*AVAILABLE RECORDS*.
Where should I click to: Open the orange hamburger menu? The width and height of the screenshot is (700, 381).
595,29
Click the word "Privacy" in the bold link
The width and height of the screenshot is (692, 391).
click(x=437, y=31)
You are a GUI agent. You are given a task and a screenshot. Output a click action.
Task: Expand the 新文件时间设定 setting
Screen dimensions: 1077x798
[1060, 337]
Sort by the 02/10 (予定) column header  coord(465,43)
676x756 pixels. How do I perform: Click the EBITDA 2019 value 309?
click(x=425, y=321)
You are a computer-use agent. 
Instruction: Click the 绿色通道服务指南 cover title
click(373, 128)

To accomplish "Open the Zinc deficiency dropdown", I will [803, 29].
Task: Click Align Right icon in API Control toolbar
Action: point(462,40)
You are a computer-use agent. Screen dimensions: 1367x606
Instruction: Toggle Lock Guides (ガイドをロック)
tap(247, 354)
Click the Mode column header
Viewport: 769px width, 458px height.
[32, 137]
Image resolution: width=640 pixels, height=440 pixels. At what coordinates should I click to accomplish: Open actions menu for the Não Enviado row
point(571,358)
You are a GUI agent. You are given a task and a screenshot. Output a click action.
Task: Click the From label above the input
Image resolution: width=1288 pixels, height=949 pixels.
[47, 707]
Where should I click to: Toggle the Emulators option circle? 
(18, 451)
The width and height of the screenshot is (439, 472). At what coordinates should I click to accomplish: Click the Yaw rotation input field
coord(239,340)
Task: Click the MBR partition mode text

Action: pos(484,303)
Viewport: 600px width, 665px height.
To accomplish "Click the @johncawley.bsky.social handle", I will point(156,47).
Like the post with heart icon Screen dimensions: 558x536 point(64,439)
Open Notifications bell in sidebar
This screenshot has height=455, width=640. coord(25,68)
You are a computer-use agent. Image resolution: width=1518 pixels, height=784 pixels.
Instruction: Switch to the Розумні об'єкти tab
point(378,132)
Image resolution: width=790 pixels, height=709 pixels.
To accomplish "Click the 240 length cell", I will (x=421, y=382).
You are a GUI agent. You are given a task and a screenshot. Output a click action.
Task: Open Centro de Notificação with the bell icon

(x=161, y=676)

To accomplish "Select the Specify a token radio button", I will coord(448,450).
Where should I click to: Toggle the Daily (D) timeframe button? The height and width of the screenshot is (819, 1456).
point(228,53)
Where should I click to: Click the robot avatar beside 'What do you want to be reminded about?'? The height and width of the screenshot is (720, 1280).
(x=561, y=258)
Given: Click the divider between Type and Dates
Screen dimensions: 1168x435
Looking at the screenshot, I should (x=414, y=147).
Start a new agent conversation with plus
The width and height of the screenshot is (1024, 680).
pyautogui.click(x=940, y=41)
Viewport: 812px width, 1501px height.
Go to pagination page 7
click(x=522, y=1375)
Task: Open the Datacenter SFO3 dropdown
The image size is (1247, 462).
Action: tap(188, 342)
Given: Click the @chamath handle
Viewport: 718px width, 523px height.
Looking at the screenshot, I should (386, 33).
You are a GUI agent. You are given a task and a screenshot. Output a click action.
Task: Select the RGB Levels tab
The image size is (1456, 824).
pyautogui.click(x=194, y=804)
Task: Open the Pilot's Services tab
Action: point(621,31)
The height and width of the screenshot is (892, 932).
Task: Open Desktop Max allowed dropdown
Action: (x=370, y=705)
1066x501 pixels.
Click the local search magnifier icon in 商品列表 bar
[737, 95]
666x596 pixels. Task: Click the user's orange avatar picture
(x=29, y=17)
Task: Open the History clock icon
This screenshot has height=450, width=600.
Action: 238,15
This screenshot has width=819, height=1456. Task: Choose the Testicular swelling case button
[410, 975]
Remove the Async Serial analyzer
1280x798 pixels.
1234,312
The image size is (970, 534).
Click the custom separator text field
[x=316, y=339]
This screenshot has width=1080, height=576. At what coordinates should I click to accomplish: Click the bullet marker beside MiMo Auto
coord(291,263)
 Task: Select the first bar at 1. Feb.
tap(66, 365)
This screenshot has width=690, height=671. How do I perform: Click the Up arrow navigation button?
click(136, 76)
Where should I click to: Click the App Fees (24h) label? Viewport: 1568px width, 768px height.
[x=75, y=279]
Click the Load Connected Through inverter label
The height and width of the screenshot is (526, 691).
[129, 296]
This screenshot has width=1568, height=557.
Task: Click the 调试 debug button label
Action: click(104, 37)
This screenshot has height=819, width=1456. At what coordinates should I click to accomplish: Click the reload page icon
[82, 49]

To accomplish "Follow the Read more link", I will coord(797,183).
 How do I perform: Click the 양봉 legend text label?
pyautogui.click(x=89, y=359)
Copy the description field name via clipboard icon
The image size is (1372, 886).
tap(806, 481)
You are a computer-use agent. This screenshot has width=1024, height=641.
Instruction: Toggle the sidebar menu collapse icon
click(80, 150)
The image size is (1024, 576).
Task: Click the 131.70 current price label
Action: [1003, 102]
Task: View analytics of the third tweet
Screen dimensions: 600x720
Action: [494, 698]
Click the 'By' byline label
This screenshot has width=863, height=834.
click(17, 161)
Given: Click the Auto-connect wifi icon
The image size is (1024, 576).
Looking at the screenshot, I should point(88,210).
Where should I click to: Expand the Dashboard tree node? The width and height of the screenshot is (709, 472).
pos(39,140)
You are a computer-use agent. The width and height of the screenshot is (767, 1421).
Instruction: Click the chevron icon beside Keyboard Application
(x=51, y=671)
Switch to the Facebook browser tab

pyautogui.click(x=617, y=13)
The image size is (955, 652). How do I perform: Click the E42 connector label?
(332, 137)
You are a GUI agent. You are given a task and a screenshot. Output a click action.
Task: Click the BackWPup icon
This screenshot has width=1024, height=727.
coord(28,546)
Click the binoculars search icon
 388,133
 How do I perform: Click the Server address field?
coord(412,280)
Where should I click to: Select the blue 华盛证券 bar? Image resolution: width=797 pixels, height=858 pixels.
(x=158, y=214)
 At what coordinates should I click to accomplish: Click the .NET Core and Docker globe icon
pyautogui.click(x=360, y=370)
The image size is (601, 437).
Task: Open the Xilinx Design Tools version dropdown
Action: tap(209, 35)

*WHAT IS NEEDED*.
Can you reproduce all of the data above word for word, keeping every line in its original order?

*REPLY TO THE TASK*.
Where should I click to: Open the orange hamburger menu? The width and height of the screenshot is (700, 381).
595,29
Click the word "Privacy" in the bold link
The width and height of the screenshot is (692, 391).
click(x=437, y=31)
You are a GUI agent. You are given a task and a screenshot. Output a click action.
Task: Expand the 新文件时间设定 setting
Screen dimensions: 1077x798
[1060, 337]
Sort by the 02/10 (予定) column header  coord(465,43)
676x756 pixels. How do I perform: Click the EBITDA 2019 value 309?
click(x=425, y=321)
You are a computer-use agent. 
Instruction: Click the 绿色通道服务指南 cover title
click(373, 128)

To accomplish "Open the Zinc deficiency dropdown", I will [803, 29].
Task: Click Align Right icon in API Control toolbar
Action: point(462,40)
You are a computer-use agent. Screen dimensions: 1367x606
Instruction: Toggle Lock Guides (ガイドをロック)
tap(247, 354)
Click the Mode column header
Viewport: 769px width, 458px height.
[32, 137]
Image resolution: width=640 pixels, height=440 pixels. At what coordinates should I click to accomplish: Open actions menu for the Não Enviado row
point(571,358)
You are a GUI agent. You are given a task and a screenshot. Output a click action.
Task: Click the From label above the input
Image resolution: width=1288 pixels, height=949 pixels.
[47, 707]
Where should I click to: Toggle the Emulators option circle? 
(18, 451)
The width and height of the screenshot is (439, 472). At what coordinates should I click to accomplish: Click the Yaw rotation input field
coord(239,340)
Task: Click the MBR partition mode text

Action: pos(484,303)
Viewport: 600px width, 665px height.
To accomplish "Click the @johncawley.bsky.social handle", I will point(156,47).
Like the post with heart icon Screen dimensions: 558x536 point(64,439)
Open Notifications bell in sidebar
This screenshot has height=455, width=640. coord(25,68)
You are a computer-use agent. Image resolution: width=1518 pixels, height=784 pixels.
Instruction: Switch to the Розумні об'єкти tab
point(378,132)
Image resolution: width=790 pixels, height=709 pixels.
To accomplish "Click the 240 length cell", I will (x=421, y=382).
You are a GUI agent. You are given a task and a screenshot. Output a click action.
Task: Open Centro de Notificação with the bell icon

(x=161, y=676)

To accomplish "Select the Specify a token radio button", I will coord(448,450).
Where should I click to: Toggle the Daily (D) timeframe button? The height and width of the screenshot is (819, 1456).
point(228,53)
Where should I click to: Click the robot avatar beside 'What do you want to be reminded about?'? The height and width of the screenshot is (720, 1280).
(x=561, y=258)
Given: Click the divider between Type and Dates
Screen dimensions: 1168x435
Looking at the screenshot, I should (x=414, y=147).
Start a new agent conversation with plus
The width and height of the screenshot is (1024, 680).
pyautogui.click(x=940, y=41)
Viewport: 812px width, 1501px height.
Go to pagination page 7
click(x=522, y=1375)
Task: Open the Datacenter SFO3 dropdown
The image size is (1247, 462).
Action: tap(188, 342)
Given: Click the @chamath handle
Viewport: 718px width, 523px height.
Looking at the screenshot, I should (386, 33).
You are a GUI agent. You are given a task and a screenshot. Output a click action.
Task: Select the RGB Levels tab
The image size is (1456, 824).
pyautogui.click(x=194, y=804)
Task: Open the Pilot's Services tab
Action: point(621,31)
The height and width of the screenshot is (892, 932).
Task: Open Desktop Max allowed dropdown
Action: (x=370, y=705)
1066x501 pixels.
Click the local search magnifier icon in 商品列表 bar
[737, 95]
666x596 pixels. Task: Click the user's orange avatar picture
(x=29, y=17)
Task: Open the History clock icon
This screenshot has height=450, width=600.
Action: 238,15
This screenshot has width=819, height=1456. Task: Choose the Testicular swelling case button
[410, 975]
Remove the Async Serial analyzer
1280x798 pixels.
1234,312
The image size is (970, 534).
Click the custom separator text field
[x=316, y=339]
This screenshot has width=1080, height=576. At what coordinates should I click to accomplish: Click the bullet marker beside MiMo Auto
coord(291,263)
 Task: Select the first bar at 1. Feb.
tap(66, 365)
This screenshot has width=690, height=671. How do I perform: Click the Up arrow navigation button?
click(136, 76)
Where should I click to: Click the App Fees (24h) label? Viewport: 1568px width, 768px height.
[x=75, y=279]
Click the Load Connected Through inverter label
The height and width of the screenshot is (526, 691).
[129, 296]
This screenshot has width=1568, height=557.
Task: Click the 调试 debug button label
Action: click(104, 37)
This screenshot has height=819, width=1456. At what coordinates should I click to accomplish: Click the reload page icon
[82, 49]

To accomplish "Follow the Read more link", I will coord(797,183).
 How do I perform: Click the 양봉 legend text label?
pyautogui.click(x=89, y=359)
Copy the description field name via clipboard icon
The image size is (1372, 886).
tap(806, 481)
You are a computer-use agent. This screenshot has width=1024, height=641.
Instruction: Toggle the sidebar menu collapse icon
click(80, 150)
The image size is (1024, 576).
Task: Click the 131.70 current price label
Action: [1003, 102]
Task: View analytics of the third tweet
Screen dimensions: 600x720
Action: [494, 698]
Click the 'By' byline label
This screenshot has width=863, height=834.
click(17, 161)
Given: Click the Auto-connect wifi icon
The image size is (1024, 576).
Looking at the screenshot, I should point(88,210).
Where should I click to: Expand the Dashboard tree node? The width and height of the screenshot is (709, 472).
pos(39,140)
You are a computer-use agent. The width and height of the screenshot is (767, 1421).
Instruction: Click the chevron icon beside Keyboard Application
(x=51, y=671)
Switch to the Facebook browser tab

pyautogui.click(x=617, y=13)
The image size is (955, 652). How do I perform: Click the E42 connector label?
(332, 137)
You are a GUI agent. You are given a task and a screenshot. Output a click action.
Task: Click the BackWPup icon
This screenshot has width=1024, height=727.
coord(28,546)
Click the binoculars search icon
 388,133
 How do I perform: Click the Server address field?
coord(412,280)
Where should I click to: Select the blue 华盛证券 bar? Image resolution: width=797 pixels, height=858 pixels.
(x=158, y=214)
 At what coordinates should I click to accomplish: Click the .NET Core and Docker globe icon
pyautogui.click(x=360, y=370)
The image size is (601, 437).
Task: Open the Xilinx Design Tools version dropdown
Action: tap(209, 35)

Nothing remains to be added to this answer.